OBJECTIVE: To describe the use of adjunctive therapies in patients with acute myocardial infarction receiving thrombolytic agents. DESIGN: Data were collected prospectively by the study-site investigator or the emergency department physician caring for the patient. Study participation did not influence thrombolytic regimen selection or the adjunctive therapies ordered. SETTING: Thirteen Virginia hospitals representing a cross-section of hospitals in the state. Eleven are urban medical centers; four have graduate medical education programs.
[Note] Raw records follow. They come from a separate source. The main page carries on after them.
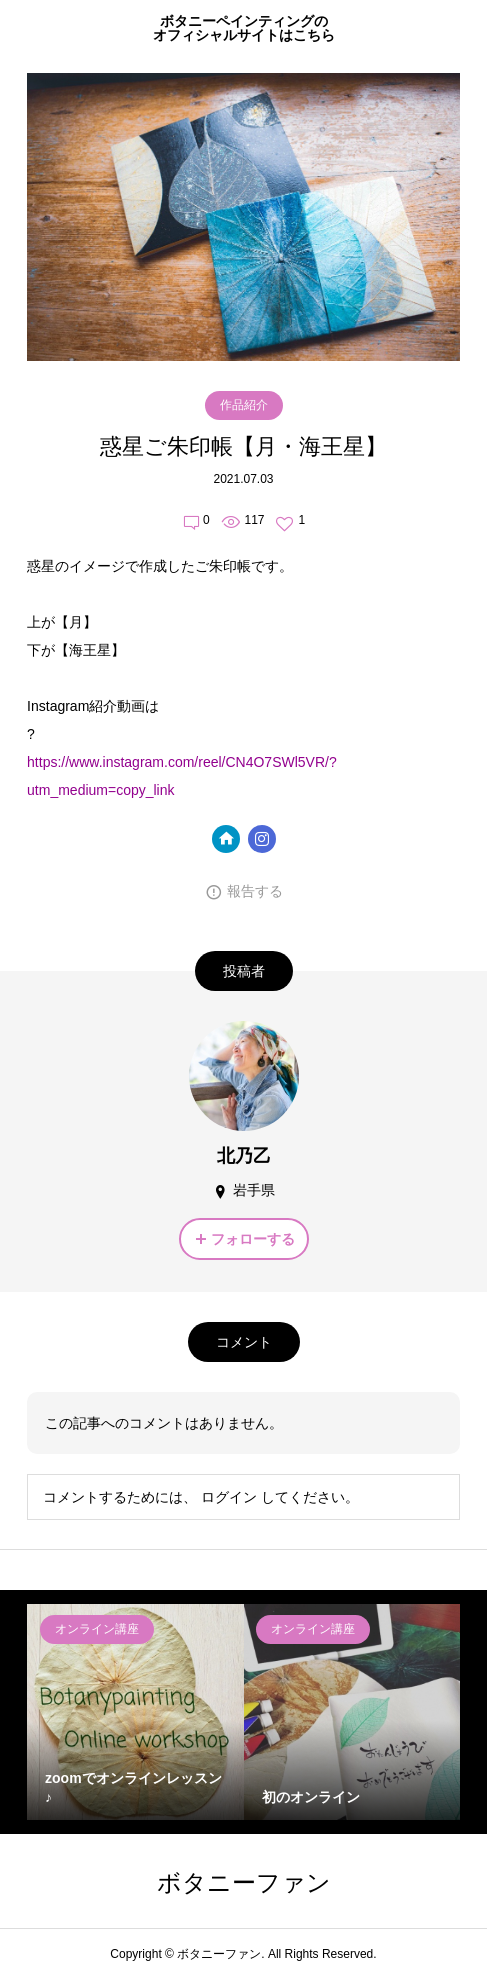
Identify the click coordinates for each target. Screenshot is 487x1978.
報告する (255, 891)
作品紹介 (244, 405)
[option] (135, 1712)
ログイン (229, 1497)
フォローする (253, 1239)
PARTICIPANTS: Patients were included in the study if the decision to administer thrombolytic therapy was made in the emergency department. MAIN OUTCOME MEASURES: Concomitant medications administered during the first six hours after initiation of thrombolytic therapy. RESULTS: Two hundred ten patients (aged 57 +/- 14.1 y) were evaluated. Ninety-five percent of these patients were treated with tissue plasminogen activator, 3 percent received anisoylated plasminogen streptokinase activator complex, and 2 percent received streptokinase. Ninety-one percent of the patients also received heparin, the most commonly used adjunctive medication; 77 percent concomitantly received lidocaine; 62 percent received aspirin; and only 19 percent received a beta-blocker. CONCLUSIONS: Our data provide a reference point for future studies to determine factors that influence the selection of adjunctive agents for treating patients with acute myocardial infarction receiving thrombolytics.